De persoon die dwaalt moet kunnen bewijzen dat alle voorwaarden van dit wilsgebrek voldaan zijn en mag dit met alle mogelijke bewijsmiddelen aantonen. (Voornamelijk vermoedens en getuigen).

  • Bedrog:
    Een uitgelokte verkeerde voorstelling van de werkelijkheid. Een door een kunstgreep van de wederpartij veroorzaakte dwaling.

Voorwaarden:

* _​_Het bedrog is aanwezig bij de contractsluiting
* Het bedrog veronderstelt dat er een kunstgreep of list is aangewend (materieel aspect)   bv. schilderij vervalsen, liegen, knoeien met kilimeterstanden, opzettelijk verzwijgen dat een stuk grond gediend heeft om vervuild afval te dumpen, ... 
* Kunstgreep moet bedrieglijk inzciht aangewend zijn (moreel aspect)
* Bedriegelijke kunstgreep moet een determinerend karakter hebben. Als de verbintenis zonder de bedriegelijke kunstgreep op dezelfde manier van stand zou zijn gekomen, is deze niet determinerend. 
* Bedrog moet uitgaan van de wederpartij (=medecontractanten) of zijn vertegenwoordiger. 

Toelaatbare vorm van bedrog: overdrijving in reclames.

=> Persoon die bedrogen is moet _zelf bewijzen dat alle voorwaarden voldaan waren op het moment van het sluiten van de overeenkomst. _

=> Rechter kan kwalificeren als hoofbedrog of incidentieel bedrog (bijkomstig bedrog):

Hoofdbedrog: Wanneer de overeenkomst zonder het bedrog niet zou gesloten zijn. Rechter kan de overeenkomst nietig verklaren.

Icidentieel bedrog: Wanneer de overeenkomst zonder het bedrog wel zou gesloten zijn maar tegen minder bezwarende voordelen bv. tegen een lagere prijs. De overeenkomst wordt niet nietig verklaard, maar het herstel van de berokkende schade kan worden teruggevorderd.

  • Geweld: Uitgelokte vrees; wanneer een persoon zodanig onder druk wordt gezet dat hij tegen zijn wil een verbintenis aangaat.

Voorwaarden:

  • Het geweld of de dreiging moet een determinerend karakter hebben.
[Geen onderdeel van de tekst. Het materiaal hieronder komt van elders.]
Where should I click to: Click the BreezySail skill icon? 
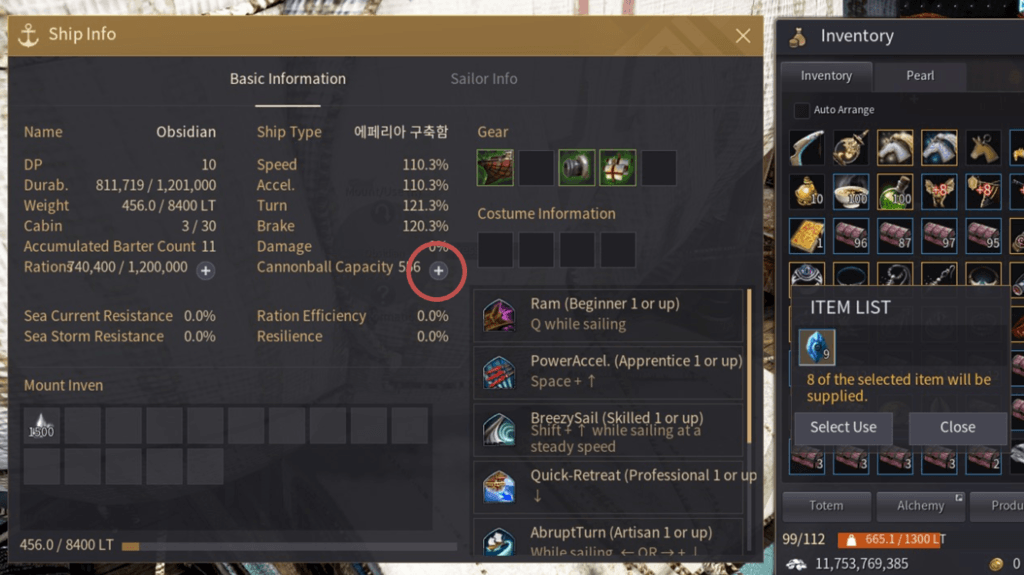(x=499, y=429)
Zonder zou de overeenkomst niet of onder minder bezwarende omstandigheden gesloten zijn.
  • Het geweld moet tot een onmiddelijke vrees aanleiding geven. De afgedreigde persoon vreest voor dadelijk of nakend geweld (niet in de verre toekomst)
  • Het moet betrekking hebben op een aanzienlijk (fysiek, materieel of moreel kwaad)

Maatstaf: Het geweld zou indruk moeten maken op elk redelijk mens die zich in dezelfde omstandigheden bevindt.

  • De dreiging moet gebeuren ten aanzien van de afgedreigde persoon zelf of ten aanzien van zijn echtgenoot of bloedverwanten in opgaande of neergaande lijn. Dit kan ook aanvaard worden bij andere familieleden, partner, verloofde of vriendin.
  • Er moet gedreigd worden met een onrechtmatige daad.

Het geweld kan ook gepleegd worden door een derde die niet bij de overeenkomst betrokken is.

Geweld uit toeval of natuurlijke omstandigheden komen ook in aanmerking.

bv. U zaak staat in brand en belt de brandweer. Voor dat zij blussen, vragen ze u eerst om een sponsoringsovereenkomst in te vullen.

=> Kan aangetoond worden met alle bewijsmiddel (ook feitelijke vermoedens). Rechter kan relatieve nietigverklaring van de overeenkomst uitspreken.